You are on page 1of 1

7-DAY CHALLENGE

DAY 2
Write a letter to your younger self. Since we couldn’t go back, what are the advice you
want to tell him/her? Send a message you wish you would’ve known earlier.

Title: Back then, I knew it will happen…

For you, my little one, I know you have suffered a lot since you were a kid. A lot of mistakes
and misunderstandings have been made, and you are still becoming innocent of that past. I know that
at your young age, you become aware of what will be your reality. Even though you feel left behind by
your loved ones, there are still people who embrace and appreciate your existence. I know it’s going
to be tough for you to live on your own, but at least at your young age, you become responsible about
how to handle things, including your emotions towards other people, especially your parents.
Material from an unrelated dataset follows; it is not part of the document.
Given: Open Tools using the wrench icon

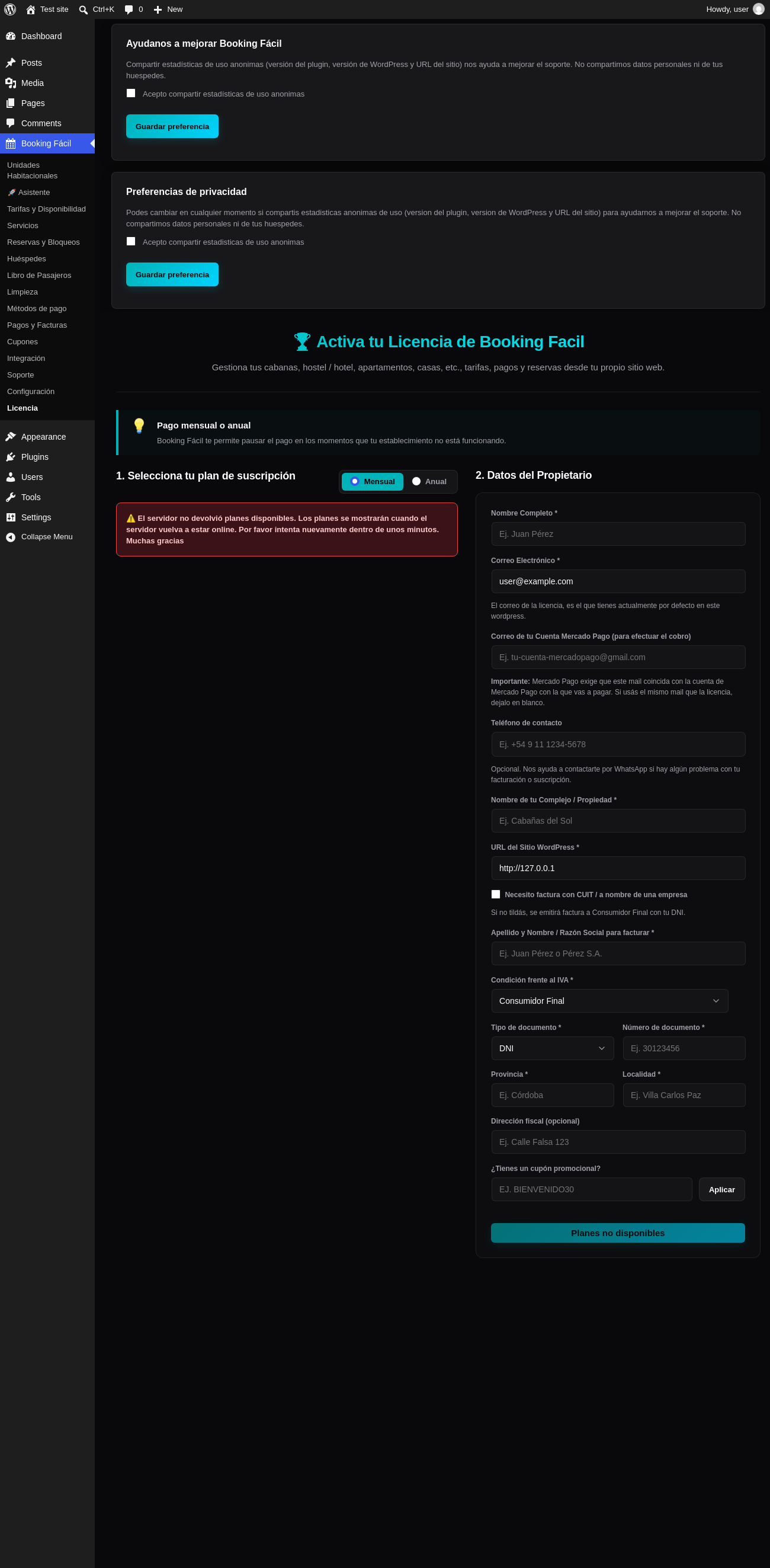Looking at the screenshot, I should tap(10, 497).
Many times, I asked for enough attention and still couldn’t get it, but I am glad that even though
it is not acceptable, you still just hide the sorrow of the love you need at that time. And if anyone asks
how you feel about it, you still deny that you’ve been ignored, or maybe I was thinking too much? Dear
my younger self, thank you for making me a stronger person now because of your dedication to being
fine. However, too much denial makes the wrong way for us and ends up making us miserable in life.
I wish that in my younger self, I fight for what I deserve as a kid, not just that they give birth to me
because I’m also a human who needs attention from their parents. But because at that young age, I
see how genuinely happy they are, and I know that I cannot replace that happiness since I knew I had
become a mistake of their past. But I don’t want you to still think of those, my little one. Your existence
is one of the most amazing things that happen in the entire world, and no one would ever bring you
down. I know how you become a great fighter while facing your fear and various horrible experiences
at a young age. Despite feeling less, I know you know how you really value people, even if they've
hurt you or forgotten you. Still, there’s a lot of joyful memories of being a child. Kind of a teary eye for
sending this to you ever since I have the chance to come back, even just for the memories. I know
you don’t deserve to feel that way, but God has a purpose for this challenge of ours.

Now that I’m in this position, coming back to it still vividly reminds me to be patient and
appreciative more than ever because I know my little one has a unique characteristic that no one has
and will still figure out. I know that every time I remember you, you will still help me and will encourage
me to strive more, and I’ll prove to you that life is not a waste.